Discrete hangouts for the stars

Thursday, January 31st, 2008

The opulent, five-diamond Sutton Place Hotel keeps Hollywood’s famous warm and cosy, while the Opus in Yaletown keeps the rock stars happy

Yvonne Zacharias

Sutton Place Hotel’s Penny Graham has learned how to cater to a celebrity clientele . Photograph by : Ward Perrin, Vancouver Sun

Many stars are fiercely loyal to The Metropolitan Hotel. Photograph by : Mark van Manen, Vancouver Sun

Step into the Gerard lounge at the Sutton Place hotel and you might spota Hollywood favourite. Photograph by : Ward Perrin, Vancouver Sun

Cher, Gwen Stefani and Christina Aguilera have all stayed at the Opus. Photograph by : Bill Keay, Vancouver Sun

Stride through the opulent lobby of the Sutton Place Hotel and there is no telling who you might see. Name a star, almost any star, who has shot a film in Vancouver and chances are they have stayed here.

Sometimes the celebrities aren’t so obvious. They tend to criss-cross public pathways disguised in scarfs, hats and sunglasses.

But even stars have to shine once in a while. Step into the dark cocoon of the Gerard Lounge at the Sutton and you might spot them. In this venerable precinct, with its English club atmosphere, leather chairs and cosy fireplace, you are apt to find actors, directors and up-and-comers taking in a relaxing drink at the end of the day. Many a deal gets hatched in the Gerard.

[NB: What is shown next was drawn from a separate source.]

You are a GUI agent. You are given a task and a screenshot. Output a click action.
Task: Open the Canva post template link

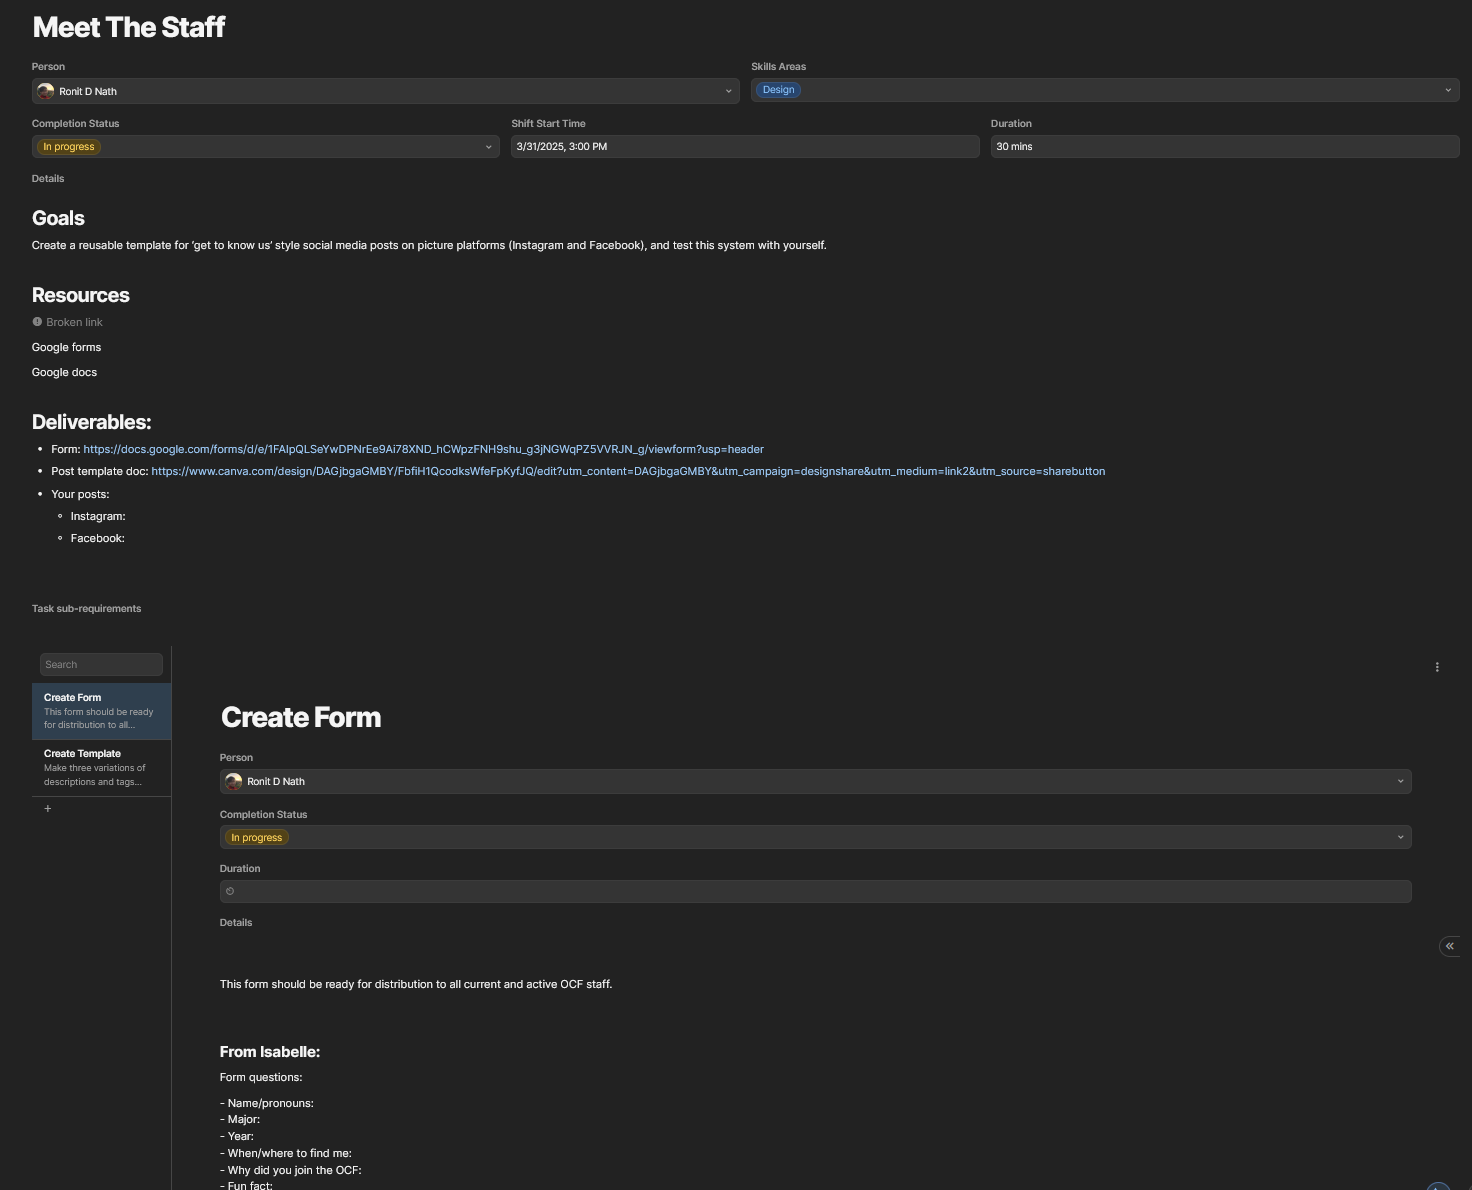(x=628, y=472)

But like most Hollywood North hangouts, this is a place of absolute discretion. Vancouverites are known for keeping a polite distance even when the big and the famous are in their midst. No paparazzi here. Barging in would be unseemly. Our northern polite friendliness is one of the reasons we are such a popular place for shooting movies.

At the Sutton, celebrities fall into the gracious, professional hands of senior sales manager Penny Graham who has been with the hotel since the start.

Graham reminds you of a favourite aunt, the kind who can soothe and make everyone feel at home while handling the logistics of the big family buffet, calming a squalling child and keeping the household marching to a perfect beat.

Graham is shy about naming the celebrities who have stayed here, not because it is any deep dark secret but because she is concerned about leaving people out.

She merely points out that the Sutton is the first choice for hotel accommodation in Vancouver in the film and television industry. Its biggest competitor, she added, is private accommodation.

The Sutton has a variety of offerings from one- and two-bedroom apartments to suites with fully equipped kitchens. Still, sometimes the lodgings aren’t big enough for stars who are here for many months on a television shoot and who have family staying with them or coming and going.


Over at the Opus Hotel in Yaletown, which is more of a boutique-style hotel built to have a homelike neighbourhood feel, rock stars are sometimes spotted having breakfast in the Elixir bistro or in the bar. They like the Opus’ proximity to GM Place.

Consider the Opus, which opened five years ago, the brash upstart to the demure Sutton which has been around since Expo ’86.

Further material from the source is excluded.